You will need one of there for each reconstructed area.

This is likely where your approach is breaking down. The coordinates in the CSV are stored relative to the full sampling rate, while the coordinates in the model file are stored at the binned sampling rate used in template matching. (recorded in the file name but also column 2 of the csv)

If you have your edited csv, you'll need to first make a text file with the x/y/z coords of the subtomos you want to keep, and then generate a model file from that. The easiest might be (assuming a binnning of 4)

$ awk '{print $11/4,$12/4,$13/4}' your_cleaned_file.csv > cleaned_tmp.txt

$ point2model -circle 3 -sphere 2 -scat -thick 2 -color 80,191,255, -image ../cache/tiltN_tomoM_ali1_bin4.rec cleaned_tmp.txt your_cleaned_file.mod

Note that you'll have to either replace or link to the "your_cleaned_file" to have the correct tiltN_tomoM_bin4" prefix.

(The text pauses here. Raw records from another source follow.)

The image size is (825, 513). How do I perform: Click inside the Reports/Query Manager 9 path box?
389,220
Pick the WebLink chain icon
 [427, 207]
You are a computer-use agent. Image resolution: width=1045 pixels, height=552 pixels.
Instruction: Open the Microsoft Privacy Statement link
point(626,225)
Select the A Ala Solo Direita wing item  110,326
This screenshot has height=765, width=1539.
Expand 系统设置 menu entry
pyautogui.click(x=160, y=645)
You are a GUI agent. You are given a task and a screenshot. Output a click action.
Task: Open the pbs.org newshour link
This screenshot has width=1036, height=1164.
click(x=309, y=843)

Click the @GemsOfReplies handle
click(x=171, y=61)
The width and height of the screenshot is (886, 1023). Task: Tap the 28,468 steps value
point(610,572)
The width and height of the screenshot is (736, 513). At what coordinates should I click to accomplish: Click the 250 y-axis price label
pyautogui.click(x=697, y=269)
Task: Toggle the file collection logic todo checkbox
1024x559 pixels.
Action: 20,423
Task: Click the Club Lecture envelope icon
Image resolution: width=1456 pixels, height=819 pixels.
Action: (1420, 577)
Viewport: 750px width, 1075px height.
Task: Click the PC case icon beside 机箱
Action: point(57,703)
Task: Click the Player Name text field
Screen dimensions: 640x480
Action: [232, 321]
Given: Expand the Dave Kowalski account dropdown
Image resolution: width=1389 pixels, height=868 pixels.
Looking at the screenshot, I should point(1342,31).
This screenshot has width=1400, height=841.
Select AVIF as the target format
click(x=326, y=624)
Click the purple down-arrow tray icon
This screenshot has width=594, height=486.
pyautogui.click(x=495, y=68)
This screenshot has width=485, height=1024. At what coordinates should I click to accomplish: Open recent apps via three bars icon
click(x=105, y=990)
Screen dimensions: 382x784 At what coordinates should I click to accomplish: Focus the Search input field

This is the csv file as defined above.

Notes for working with filaments

There are a few special considerations when working with filamentous (helical/ish) particles.

  1. The filament axis should coincide with the Z-axis. This is important so that all of the search ranges are reasonable.

  2. When specifying your search angles, you need an additional fifth argument (1 is fine) to tell emClarity you have a helical particle. So [Out-of-plane range, Out-of-plane inc, In-plane range, In-plane inc]

For the purpose of alignment, it is assumed that your filament lies mostly in the X/Y plane, and so the reference is pre-rotated by 90 degrees. So your out of plane search should probably be limited to +/- 15 degrees.

In-plane in this case then means around the filament axis.

So for template matching, specifying [15,5,180,10,1] will rotate your reference by 90 about X, into the plane, and then search +/- 15* around X from there, searching around the filament axis in 10* steps. Prior to rotating in the plane, the reference is also stepped through a rotation about the Z-axis, such that the full range about the microscope Z-axis is also searched.

For sub-tomogram alignment, the idea is the same, but internally YZY euler angles are used rather than ZXZ.